Simon grips the wheel, quickly glancing my way before looking back out the windshield. “I guess if you change your mind, at least now your refrigerator is full.”

Yet another reason why I want Simon to touch me. He’s already shown a willingness to take care of me, and that gives me hope that maybe he’ll be interested in taking care of me in other ways.

Ways no one ever has. I didn’t even know what an orgasm felt like until I came to Memphis. Had no clue something like that was possible. But once I figured it out, I had a lot of years to make up for.

I turn, angling my body, hoping his expression might give me some clue about how to get what I want. “Thank you for that, by the way. It was very sweet of you to take care of me.”

Simon’s jaw flexes, the tension building in his shoulders making them crawl closer to his ears. “You don’t have to thank me for that, Myra.” Another glance my direction. “Based on the lack of food in your house, you could probably use a little taking care of.”

The landscape outside shifts from residential to industrial as we get closer to the isolated, dead-end street I call home.

Time’s running out. If I don’t make my move soon, I’ll be alone, untouched, and filled with an ache I’ve never faced.

“You’re right.

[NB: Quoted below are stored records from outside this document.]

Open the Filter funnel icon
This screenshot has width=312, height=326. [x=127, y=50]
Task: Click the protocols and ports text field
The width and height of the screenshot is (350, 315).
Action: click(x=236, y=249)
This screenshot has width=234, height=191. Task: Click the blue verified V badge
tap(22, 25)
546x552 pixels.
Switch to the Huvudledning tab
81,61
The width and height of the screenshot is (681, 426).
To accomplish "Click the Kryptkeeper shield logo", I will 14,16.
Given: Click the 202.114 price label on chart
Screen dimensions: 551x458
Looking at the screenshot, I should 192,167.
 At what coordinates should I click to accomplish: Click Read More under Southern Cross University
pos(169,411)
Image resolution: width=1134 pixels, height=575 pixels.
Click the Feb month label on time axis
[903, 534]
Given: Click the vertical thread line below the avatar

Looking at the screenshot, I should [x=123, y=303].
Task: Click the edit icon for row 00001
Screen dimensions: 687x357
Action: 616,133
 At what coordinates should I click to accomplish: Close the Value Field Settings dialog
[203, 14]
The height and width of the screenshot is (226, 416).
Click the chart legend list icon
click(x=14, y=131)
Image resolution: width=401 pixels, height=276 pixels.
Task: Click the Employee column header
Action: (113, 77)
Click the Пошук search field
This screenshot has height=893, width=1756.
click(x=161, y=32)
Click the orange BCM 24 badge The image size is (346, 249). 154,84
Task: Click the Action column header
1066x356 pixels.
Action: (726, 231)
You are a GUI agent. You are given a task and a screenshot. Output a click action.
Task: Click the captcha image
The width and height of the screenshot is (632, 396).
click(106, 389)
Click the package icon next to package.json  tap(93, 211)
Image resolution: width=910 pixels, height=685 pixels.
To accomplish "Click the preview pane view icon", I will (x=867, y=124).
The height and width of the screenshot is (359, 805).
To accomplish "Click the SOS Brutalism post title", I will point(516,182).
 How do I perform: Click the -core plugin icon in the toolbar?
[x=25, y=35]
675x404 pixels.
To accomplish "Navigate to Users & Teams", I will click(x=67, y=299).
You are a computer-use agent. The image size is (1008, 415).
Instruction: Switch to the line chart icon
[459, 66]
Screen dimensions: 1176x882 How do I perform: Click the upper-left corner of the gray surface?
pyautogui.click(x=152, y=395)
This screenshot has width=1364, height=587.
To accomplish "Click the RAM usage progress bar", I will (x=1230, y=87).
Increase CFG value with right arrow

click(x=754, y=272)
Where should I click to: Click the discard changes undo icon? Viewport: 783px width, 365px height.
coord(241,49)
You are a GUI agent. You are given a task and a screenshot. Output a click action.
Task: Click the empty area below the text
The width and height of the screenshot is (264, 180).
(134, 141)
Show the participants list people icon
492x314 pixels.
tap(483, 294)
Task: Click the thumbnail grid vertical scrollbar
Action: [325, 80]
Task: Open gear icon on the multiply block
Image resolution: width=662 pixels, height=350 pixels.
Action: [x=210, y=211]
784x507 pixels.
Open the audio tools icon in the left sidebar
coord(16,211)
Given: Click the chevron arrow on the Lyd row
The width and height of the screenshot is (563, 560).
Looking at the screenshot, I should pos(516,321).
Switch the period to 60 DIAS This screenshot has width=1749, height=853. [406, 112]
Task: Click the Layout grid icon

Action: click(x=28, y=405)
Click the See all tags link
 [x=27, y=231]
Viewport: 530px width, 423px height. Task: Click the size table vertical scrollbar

No one’s ever taken care of me before.

” I lower my voice, hoping it sounds suggestive instead of whispery, as I lay out my best attempt at seduction. “In any way.”

If I didn’t know Simon better, I’d think the shift in his features was due to anger.

But I do know Simon. Have probably watched him a little too closely anytime he came home.

And he wouldn’t get mad at me for saying something like that.

It’s possible he could be mad at the way my ex-husband treated me, but that’s not what I think has tightened his jaw and squinted his eyes.

I’m more inclined to think the stiff way he’s sitting is more about controlling his reaction to my words. More specifically—their implication. And based on his initial reaction to my kiss, I think things might be looking good for my libido.

After turning onto our street, Simon whips the box truck right to the edge of the road. He turns again, parking it sideways in front of the fence that identifies the end of our neighborhood before shutting off the engine. “We’re home.” He practically jumps out of the truck, fleeing.

“Dammit.” I fling my door open and slide out, feet connecting a little harder with the asphalt than I expected thanks to my rush. The impact jars my joints and has me wobbling in the tan heels strapped at my ankles, making me yelp.

“ Myra .” There’s a hint of panic in Simon’s voice. A second later he’s there, hands on me as his dark eyes move up and down my body. “What happened?”

I reach out, grabbing the front of the shirt he claims he spilled whiskey on, holding tight.

“I’m okay. I just slid out of the seat a little speedier than I thought I would.

” Taking full advantage of the situation, I shift my weight, leaning forward against him. “Thank you for making sure I was okay.”

Simon’s hands flex where they grip my hips, but he doesn’t let go. “You’re welcome.”

I gaze up at him, my heart beating wildly in my chest. “It seems like you’re always taking care of me lately.”

My eyes drop to his mouth, zeroing in on lips that were on mine not long ago.

It was the single best kiss I’ve ever experienced in my life.

Technically, there’s not a lot of competition for that spot, but still.

I’m pretty sure it would have landed the honor even if I hadn’t only ever kissed my flabby-lipped ex-husband.

The reminder digs up memories I’d rather not revisit. I don’t like thinking about where I’ve been. It wasn’t a great place. And going back there is my least favorite thing to do, even if it’s only in my head.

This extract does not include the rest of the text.